_Stated exercise:_ Copy word for word the part of the entries below that begins with the line containing "[Sous-menu Sociétés] (1314, 62)" and runs through the last line of the entries, including both of those lines.

_Records provided:_
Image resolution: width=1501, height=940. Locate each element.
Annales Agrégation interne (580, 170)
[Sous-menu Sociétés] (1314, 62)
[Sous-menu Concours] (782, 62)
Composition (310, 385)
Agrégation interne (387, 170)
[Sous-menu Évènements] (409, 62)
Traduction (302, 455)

_Output for this task:_
[Sous-menu Sociétés] (1314, 62)
[Sous-menu Concours] (782, 62)
Composition (310, 385)
Agrégation interne (387, 170)
[Sous-menu Évènements] (409, 62)
Traduction (302, 455)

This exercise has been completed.